Start of STORED DATA

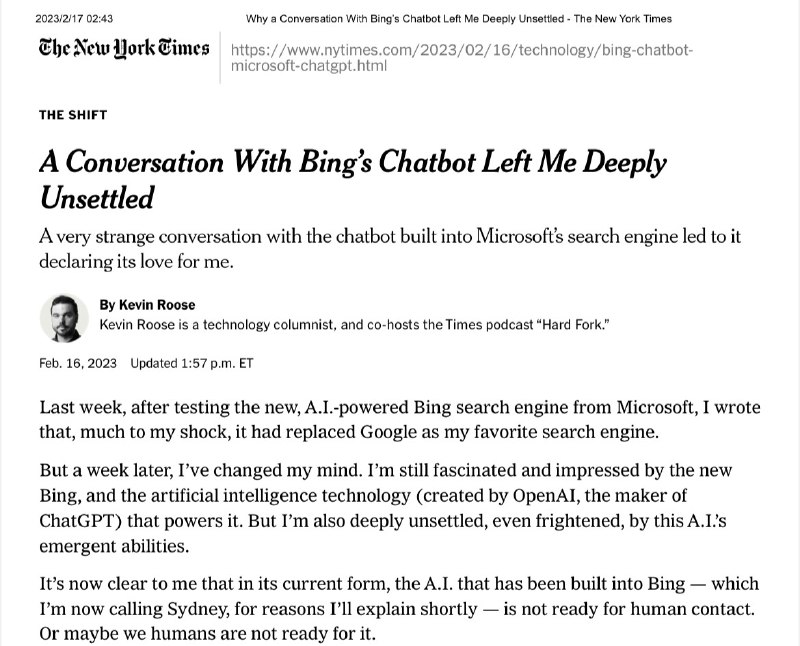Click the paragraph starting "But a week later"
This screenshot has height=646, width=800.
point(386,508)
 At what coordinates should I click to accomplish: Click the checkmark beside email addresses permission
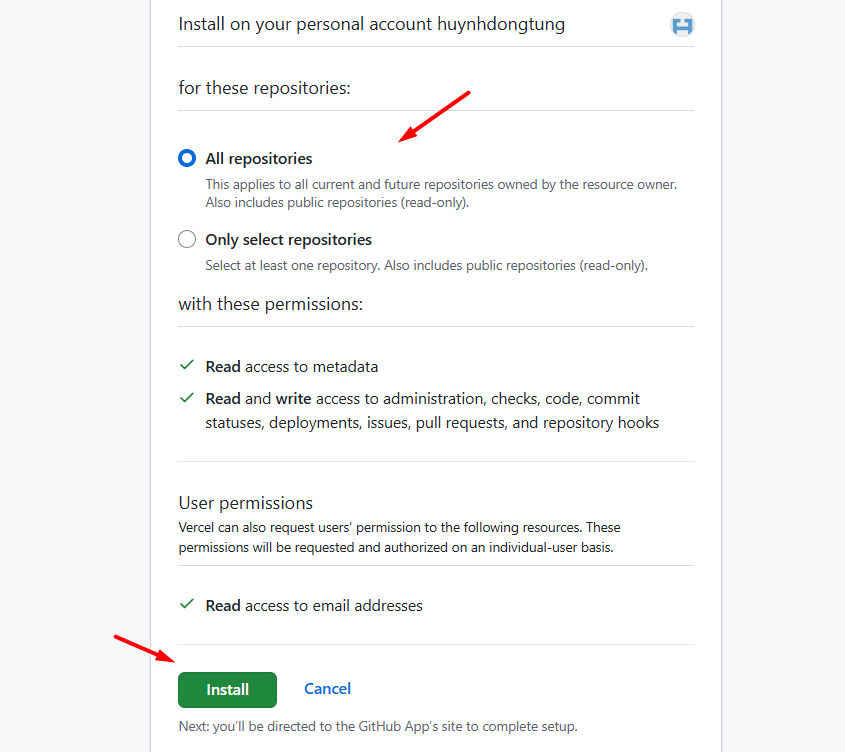186,604
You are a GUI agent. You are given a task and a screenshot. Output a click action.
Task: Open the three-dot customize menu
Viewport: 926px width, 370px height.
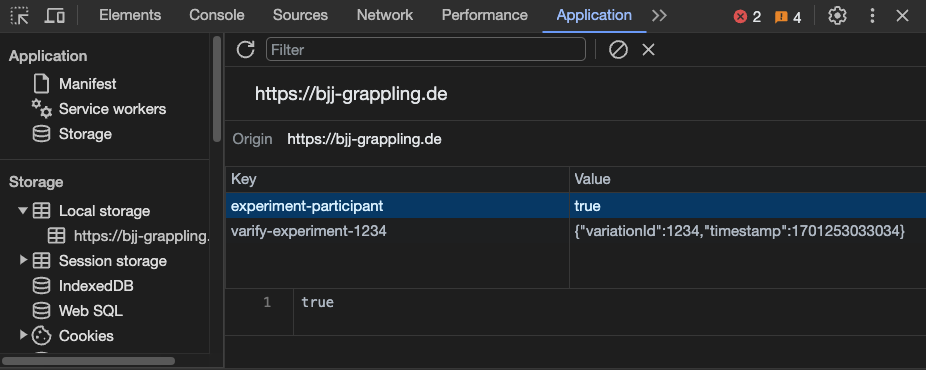click(872, 16)
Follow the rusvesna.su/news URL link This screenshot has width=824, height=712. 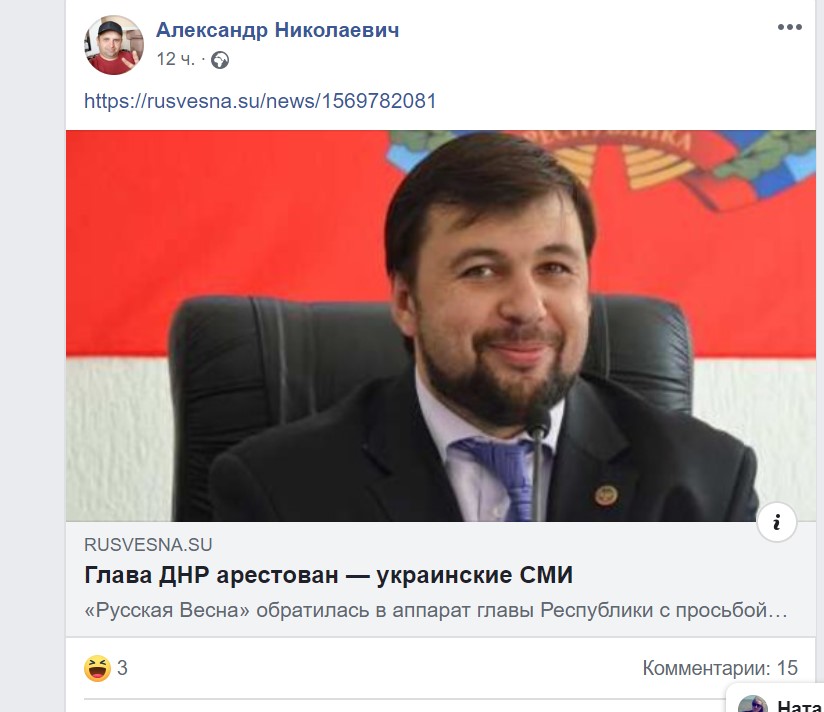(x=260, y=101)
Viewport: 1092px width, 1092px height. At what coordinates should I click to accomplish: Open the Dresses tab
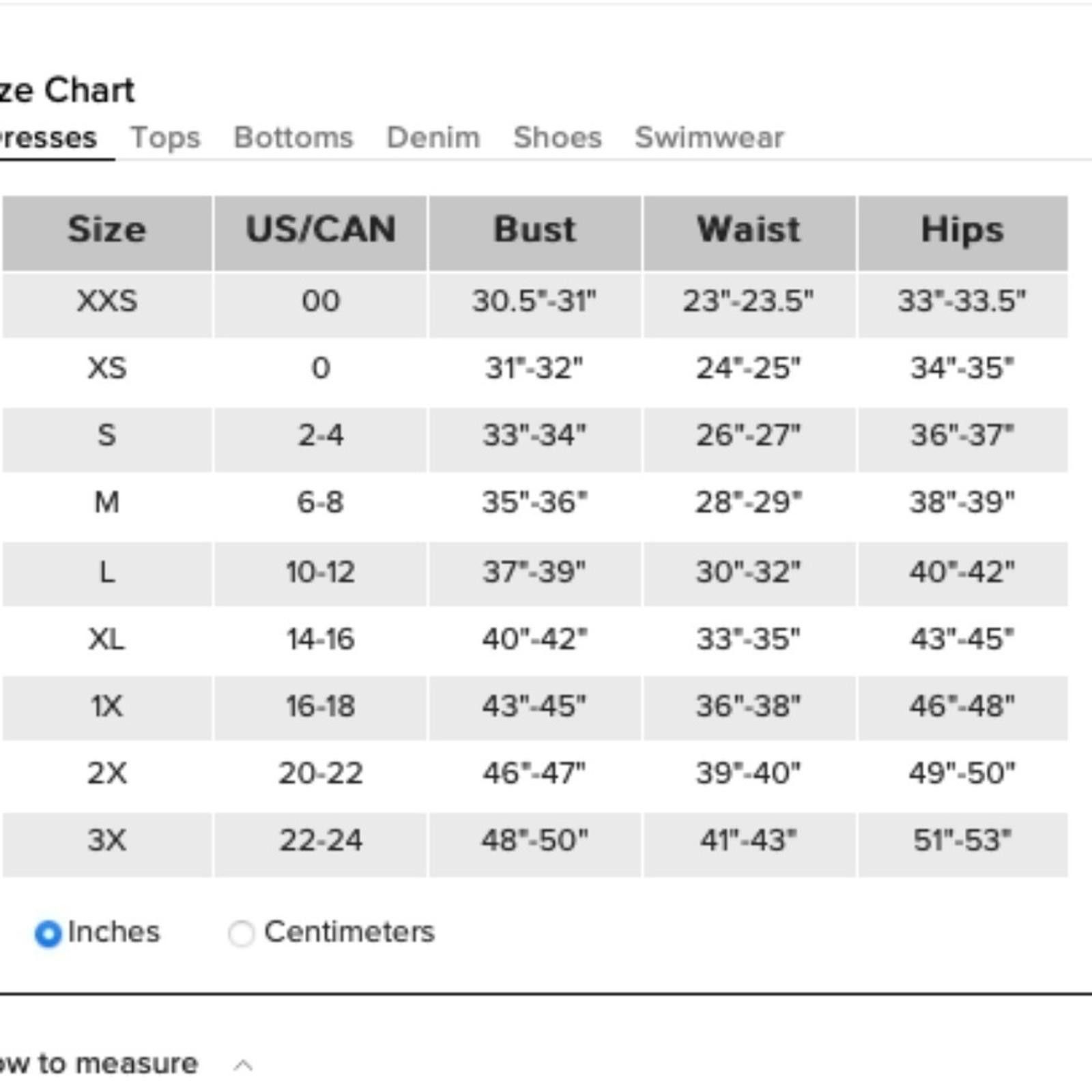click(x=48, y=138)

End of STORED DATA

▶ **HOW TO COMPLETE THIS TASK**
Skip all pictures. Write out only the lines from the one containing "Viewport: 1092px width, 1092px" to the end of the listing above, inclusive, exactly as given.

▶ **TASK RESPONSE**
Viewport: 1092px width, 1092px height. At what coordinates should I click to accomplish: Open the Dresses tab
click(x=48, y=138)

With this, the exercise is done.